SpaceSpanningNetwork

The problem

We are trying to maximize the range of MLPs (tanh), at fixed topology. The range of a network is defined as the set of points it "typically" outputs given a gaussian input vector. We are interested in the cases where the input dimension is much less than the output dimension.

There are many possible measures of how good a certain range is. I opted for the following formal definition of the problem. We are looking for the set of weights and biases $\tilde{p}$ , that given :

$NN_p : \mathbb{R}^{d_{in}} \rightarrow \mathbb{R}^{d_{out}}, \quad d_{in} \ll d_{out} \newline$

$Y \hookrightarrow \mathcal{N}(0,1)^{d_{out}} \quad$

$n \in \mathbb{N}^*, \quad \forall i \in [1, n] \quad X_i \hookrightarrow \mathcal{N}(0,1)^{d_{in}}, \quad (X_i)_i \quad i.i.d.\newline$

Satisfies:

$ \tilde{p} \quad = \quad argmin_p[ \quad E_{Y}( \quad E_{(X_1,..X_n)}[ \quad min_{i\in[1,n]}( \quad ||NN_p(X_i) - Y||_2 \quad )])]$

We will refer to the quantity in the $argmin_p$ as $SF(p)$, the Space Filling capability of the networks with parameters $p$. Even though it depends on $n$, it will not appear explicitly. The same value of $n$ will be used in the code when two experiences are compared.

This expression means that for a likely $Y \in \mathbb{R}^{d_{out}}$, the network $NN_{\tilde{p}}$ frequently outputs vectors close to $Y$ given likely inputs $X \in \mathbb{R}^{d_{in}}$. The purpose of $n$ is to have both a "good coverage" of space with the $(X_1,..X_n)$, but also not to cover "too much" of it so that a vector $Y$ that the network can reach but rarely is penamizing in the measure. Taking $n = \infty$ provides good insights.

This investigation was motivated by the fact that as the number of layers of a randomly initialized* MLP grows, the output range shrinks, and quickly collapses to near 0 (i.e. $E_p(SF) = Constant(d_{out}) \gg \epsilon$ ). This can be somewhat mitigated by zeroing the biases, but it is not sufficient. Explored methods are described in the next section.

(*) Like Xavier/Glorot (in which case a decrease is to be expected), Kaiming, or normal initialization.

There is another similar problem I am trying to solve: given an MLP architecture and an arbitrary probability distribution over the inputs, how to train a network with this architecture so that the output is a gaussian vector with mean 0 and variance 1, with identity covariance matrix. It is of course impossible in the general case, so we instead must try to minimize an objective function, something like $KL(NN||\mathcal{N}(0,1)) + ||\Sigma_{NN}||$. Studying predictive coding and autoencoders could be fruitful.

Results

Two machine learning techniques are used: gradient descent on a single network and evolutionnary algorithms on a population. An estimation of $SF(p)$ is needed in both cases, which is obtained as follows using the code's terminology:

A score is initialized at 0.
N_YS independent gaussian vectors are generated.
For each one of those vectors Y, N_XS independent random gaussian vectors are generated. The minimum of the distances between Y and the NN(X)s is subtracted to the score.
Once we have been through all Ys, the approximation is obtained by dividing the score by N_YS.

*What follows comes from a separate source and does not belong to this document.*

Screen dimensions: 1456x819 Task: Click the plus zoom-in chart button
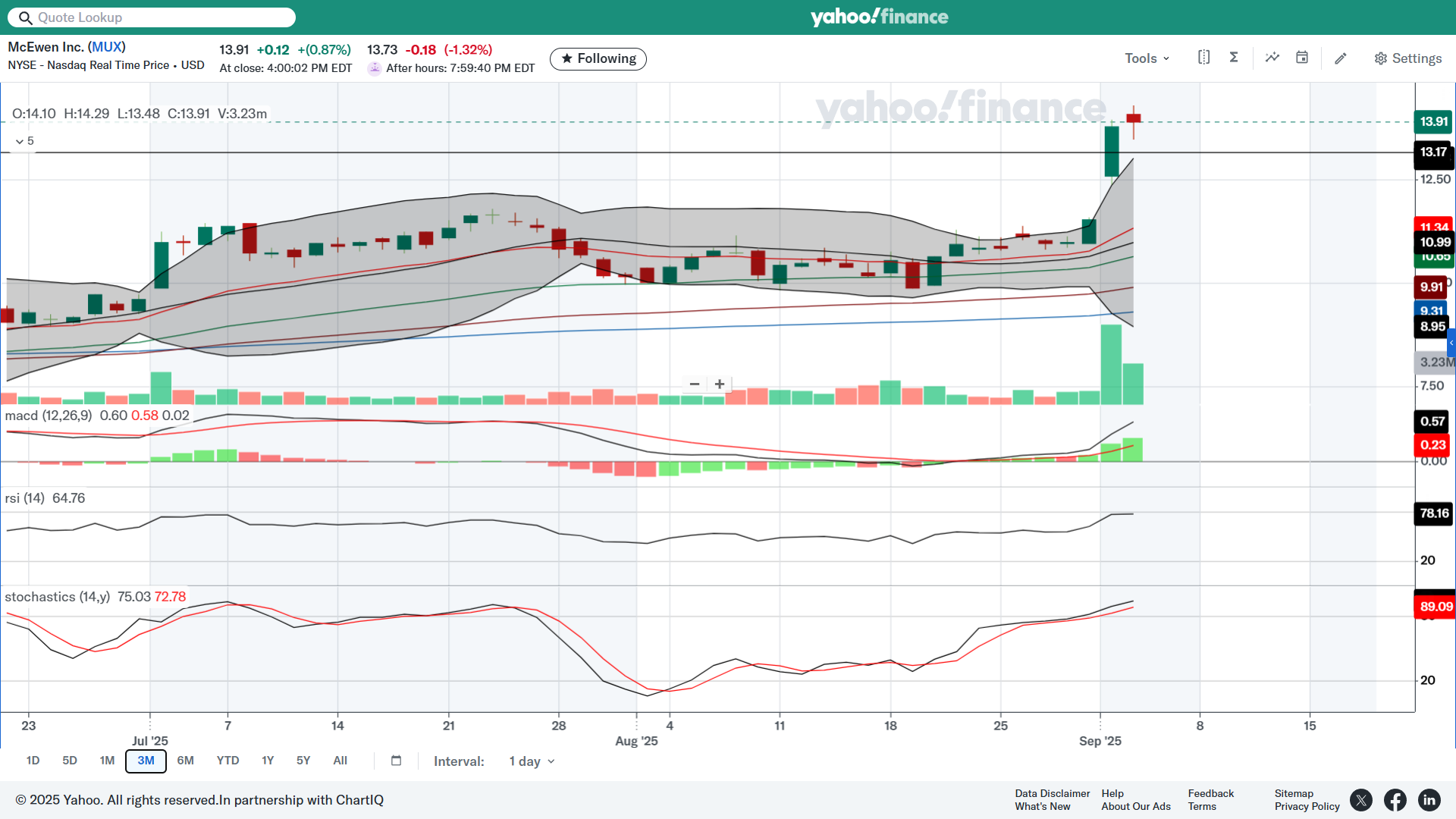(x=720, y=384)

The consistency (and probably the accuracy as it is unbiased (?), TODO check) of this estimator is evaluated at each run by computing its variance over several measurements. Note that the expectation over the $X_i$, $E_{(X_1,..X_n)}$, is estimated with only one sample.

Since the MLP's output activation function is tanh, its maximal range is limited to $[-1, 1]^{d_{out}}$. To compensate, the components of the gaussian vectors sampled in the output space (the Ys) are scaled by .3 and then clamped to [-1, 1].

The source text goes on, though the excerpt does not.